Wayne A. Pflughaupt said:


> Okay, that’s not four wired in series, only two.
> 
> Question: Do you know the difference between series and parallel wiring? Because, if you connect the second speaker to the amplifier the same way the first one is, that’s parallel, and you’ll have a load lower than 4 ohms.
> 
> Wayne A. Pflughaupt


Yes, I was just trying to find a way to use these extra towers. The ohm load may not work. Don’t want to drop much below 4 ohms.


----------



## Wayne A. Pflughaupt (Apr 13, 2006)

It'll work if you wire them in series, but not in parallel.

Regards,
Wayne


----------



## Oleson M.D. (Feb 3, 2010)

Wayne A. Pflughaupt said:


> It'll work if you wire them in series, but not in parallel.
> 
> Regards,
> Wayne


With that, is there any reason NOT to do this? Two pair of VMPS towers, 8 ohm / 4 ohm. The sound is nearly identical, and they are not super efficient. Probably around 88 db.


----------



## Wayne A. Pflughaupt (Apr 13, 2006)

Well, you have to wonder, if dual speaker pairs was a great idea, everyone would do it and it would be a pretty common thing.

There are a few potential problems. 

For one, a series connection pretty much cuts amplifier power in half, which is then divided between the two speakers. So, an amp with 100 watts (per channel) at 8-ohms becomes a 50-watt amp at 16-ohms. That is divided between the two speakers, so they’re each only getting 25 watts. Power calculation is bit trickier in your case – you’d probably end up with 12 ohms per channel with both speakers in series, which would theoretically get you something like 75 watts per channel, again divided between the two speakers.

The other issue is that the sound from respective drivers will be arriving at your ear at different times. IOW, with the speakers side by side, the sound from the “outboard” speaker will reach your ears later than the inside speaker. The result is a phenomenon called comb-filtering. You can probably hear it as a difference in the soundstage, or even a strange timbre-shift as you move your head slightly left or right.

Still, experimenting never hurts. You aren’t going to blow anything up – the worst that can happen is that you don’t like it. But hey, maybe you will!

Regards,
Wayne A. Pflughaupt


----------



## Oleson M.D. (Feb 3, 2010)

Wayne A. Pflughaupt said:


> Well, you have to wonder, if dual speaker pairs was a great idea, everyone would do it and it would be a pretty common thing.
> 
> There are a few potential problems.
> 
> ...


Thanks for your input. I do have an amp that is stable into 2 ohm loads, so that is not an issue. My only goal in this "experiment" is to utilize another set of very nice tower speakers (VMPS), that I built from a kit (8 ohm). These would go next to my factory built VMPS towers (4 ohm).

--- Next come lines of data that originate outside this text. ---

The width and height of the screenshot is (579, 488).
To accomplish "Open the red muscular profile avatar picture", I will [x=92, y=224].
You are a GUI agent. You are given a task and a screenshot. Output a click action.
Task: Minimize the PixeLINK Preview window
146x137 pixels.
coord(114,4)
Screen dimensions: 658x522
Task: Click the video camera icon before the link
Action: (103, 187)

The hope is to increase the soundstage a bit, and perhaps get audio out that may have a bit more overall impact. And...to be able to put the spare towers to good use.

On a side note, these are currently running paired up with a pair of BIC DV-84 towers in another room, creating a 4 ohm load. The DV-84's are much more sensitive, so the volume is a bit more pronounced. But the VMPS has greater bass extension, and this fills out the lower octave nicely.

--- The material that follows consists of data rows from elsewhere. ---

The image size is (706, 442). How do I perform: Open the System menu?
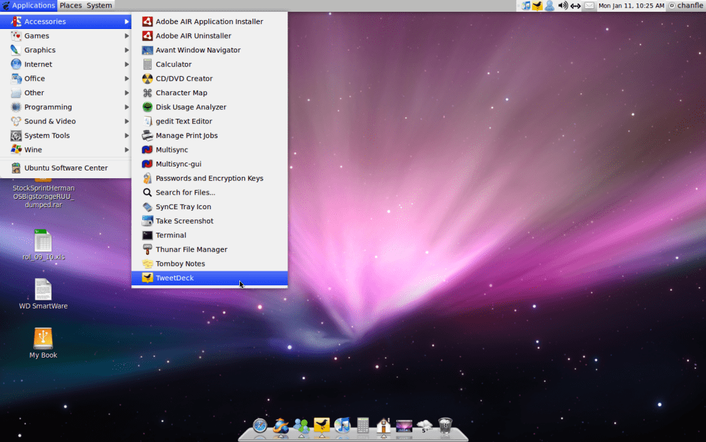pyautogui.click(x=99, y=5)
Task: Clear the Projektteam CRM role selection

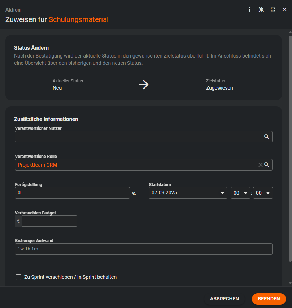Action: [260, 165]
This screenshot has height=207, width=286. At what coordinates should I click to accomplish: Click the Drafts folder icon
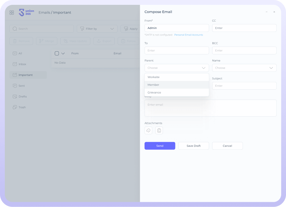pyautogui.click(x=15, y=96)
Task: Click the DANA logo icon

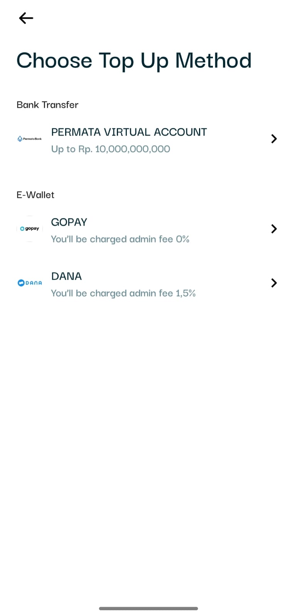Action: [30, 283]
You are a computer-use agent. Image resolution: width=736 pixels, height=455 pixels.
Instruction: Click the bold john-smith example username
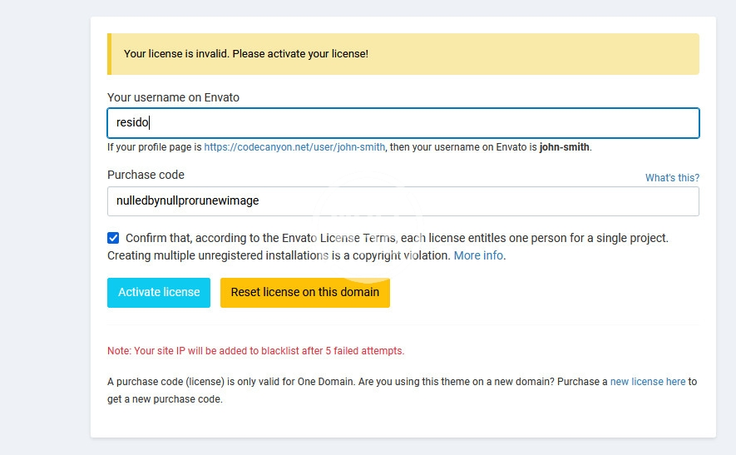564,147
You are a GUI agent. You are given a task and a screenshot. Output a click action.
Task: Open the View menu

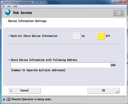coord(9,6)

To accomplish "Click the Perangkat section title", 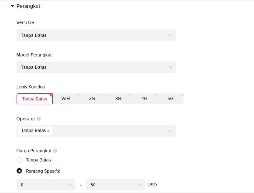I will [28, 6].
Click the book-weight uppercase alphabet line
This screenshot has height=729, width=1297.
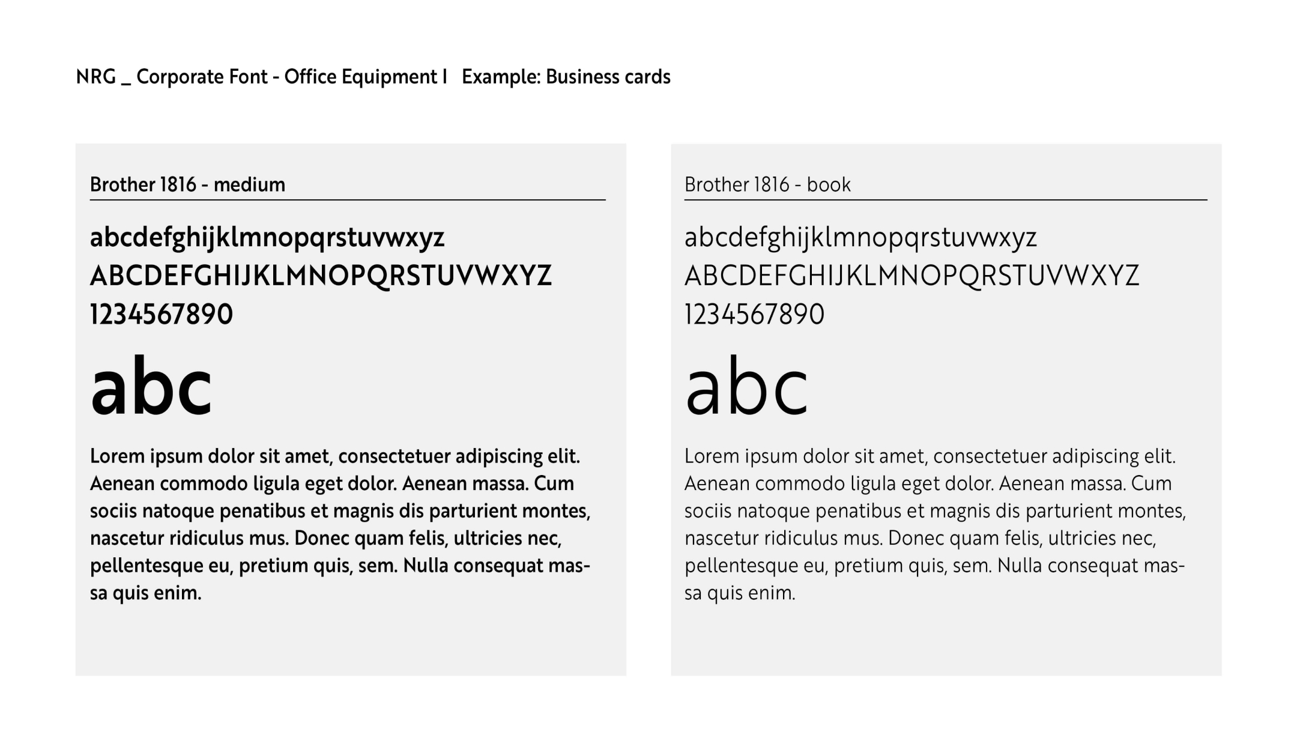click(912, 276)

The comb filter effect is not noticeable, but this is in a smaller sized room.


----------



## Kal Rubinson (Aug 3, 2006)

Wayne A. Pflughaupt said:


> It'll work if you wire them in series, but not in parallel.


The problem with wiring different speaker systems in series is probably not a matter of impedance load but that each speaker with its particular complex impedance curve will act as a series filter for the other. The resulting sound quality is completely unpredictable.


----------



## 3dbinCanada (Sep 13, 2012)

Kal Rubinson said:


> The problem with wiring different speaker systems in series is probably not a matter of impedance load but that each speaker with its particular complex impedance curve will act as a series filter for the other. The resulting sound quality is completely unpredictable.


And the phase angle will be so grossly exagerated. Never wire speaker systems in series for two reasons.


----------



## xmc1 (Sep 11, 2018)

It should come out to b 6. Why wire this way!


----------



## xmc1 (Sep 11, 2018)

What r u try n to achieve?...an odd ohm load? If so r u n need of getting the most from ur amp/receiver?


----------